Writing for the New York Times, author and critic Gabino Iglesias stated that "Khaw’s style is a peculiar mix of lyricism and brutality." Iglesias opined that "Khaw keeps readers hooked ... with the tension that at any moment, a student could be devoured. This is a story where there is never any solid ground, and that purposeful confusion deliciously intensifies the novel’s anxiety-inducing atmosphere." John Mauro of Grimdark Magazine wrote that the novel "packs a surprising amount of nuance for a body horror" and praised the use of unreliable narration. Mauro concluded that "Cassandra Khaw blurs the line between the monstrous and the humane, while delivering a gut punch of a story."

Matthew Jackson of Paste called Cassandra Khaw "one of the finest prose stylists the genre has to offer right now" and praised "their style of textured, dread-laced storytelling." The review praised the exploration of power dynamics in the novel, writing that the book "becomes a study of power and who gets to wield it.
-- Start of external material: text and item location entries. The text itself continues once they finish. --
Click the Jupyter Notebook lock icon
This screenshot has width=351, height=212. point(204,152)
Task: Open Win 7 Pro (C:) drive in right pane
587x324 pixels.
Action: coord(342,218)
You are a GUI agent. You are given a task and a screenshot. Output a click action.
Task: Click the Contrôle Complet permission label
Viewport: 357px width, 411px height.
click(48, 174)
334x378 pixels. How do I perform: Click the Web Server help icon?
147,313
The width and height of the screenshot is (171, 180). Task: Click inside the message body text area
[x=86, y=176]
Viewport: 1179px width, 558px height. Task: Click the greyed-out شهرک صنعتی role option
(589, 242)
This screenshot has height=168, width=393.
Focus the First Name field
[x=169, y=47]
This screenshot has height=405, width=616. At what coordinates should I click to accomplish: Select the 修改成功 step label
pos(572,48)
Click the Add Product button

If you were told your entire life that you’re a monster, then you were pitted against something more monstrous that wants to eat you alive, what would you do?" Jackson concluded that The Library at Hellebore is possibly Khaw's best work to date, and "one of the 2025 horror novels you won’t want to miss."

Martin Cahill of Reactor praised the characters, stating that "Khaw has crafted an engaging, bittersweet collection of outsiders, whose otherness is literalized by their enrollment in Hellebore." Cahill particularly praised the protagonist Alessa, including her "sharp, incisive point of view ... her dry and wry observations, her tactical and dextrous perspective when her back is against the wall." The same review states that the character of Alessa shows the reader "that when you’ve been on the outside your whole life, when the world wants to eat you, it’s always worth standing up and trying to survive."
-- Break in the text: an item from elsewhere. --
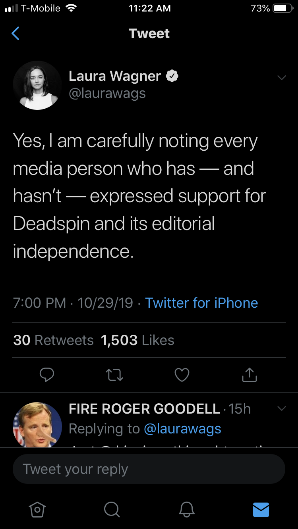Image resolution: width=298 pixels, height=529 pixels.
Task: Open FIRE ROGER GOODELL's avatar
Action: point(37,425)
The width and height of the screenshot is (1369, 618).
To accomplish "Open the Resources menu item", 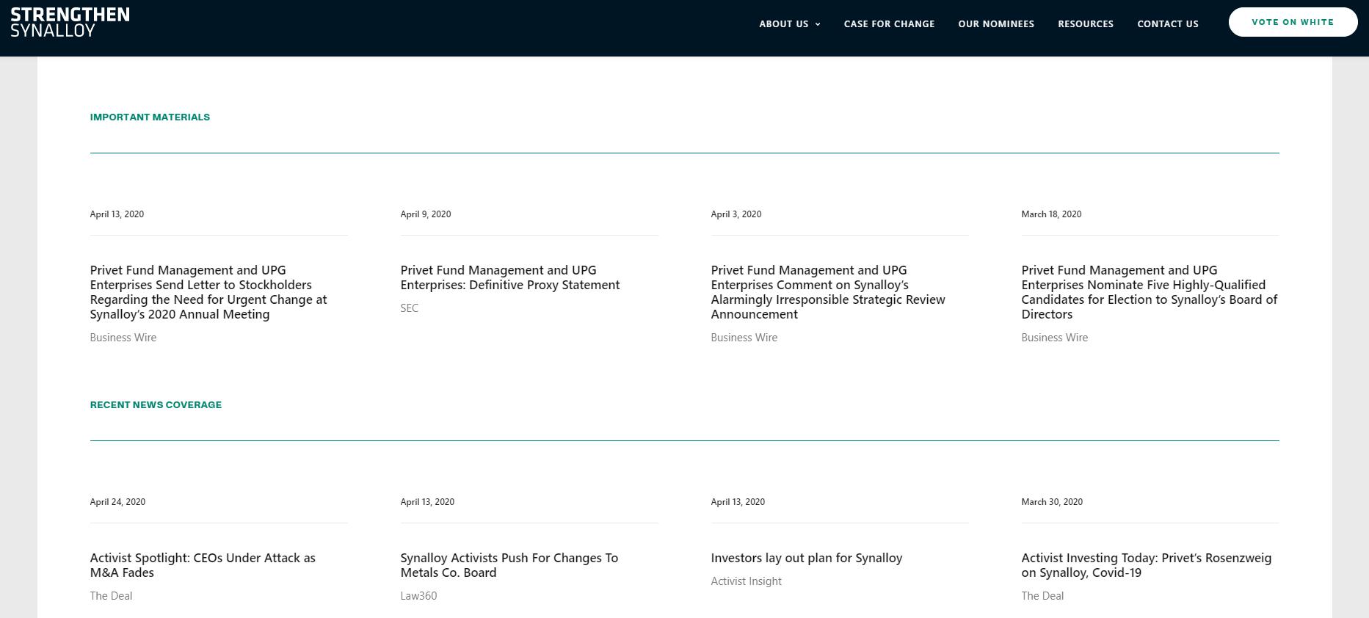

Avis Downs of the Yakima Herald-Republic wrote that "For all Harry Potter fans that grew up wanting to be whisked away to Hogwarts, Hellebore is your grown-up, visceral substitute." Downs felt positively about the book, stating that it is "a truly mind-crippling cocktail of body horror and ambrosial prose, this tale will pluck out your heart and hold it hostage until the last page." Kirkus Reviews made a similar comparison to the famous fictional school, wroting that "the Hellebore Technical Institute for the Ambitiously Gifted is less an homage to Hogwarts than a gory rebuttal dressed in wizard’s robes." The review was more mixed in its evaluation, stating that "Whether the deadpan violence and body horror is excessive is a matter of personal taste" and advised readers to proceed with caution.
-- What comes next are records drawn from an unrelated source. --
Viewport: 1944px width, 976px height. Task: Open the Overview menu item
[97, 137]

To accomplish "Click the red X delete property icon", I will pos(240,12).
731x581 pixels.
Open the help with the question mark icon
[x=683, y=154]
Publishers Weekly gave the book a critical review, calling it "a shockingly gory and not entirely successful take on dark academia." The review wrote that the shifting timelines made the "stakes uncertain" and critiqued the relationship between Alessa and her classmates, concluding that "the result is messy, both literally and figuratively."

The novel was a finalist for the 2026 Locus Award for Best Horror Novel.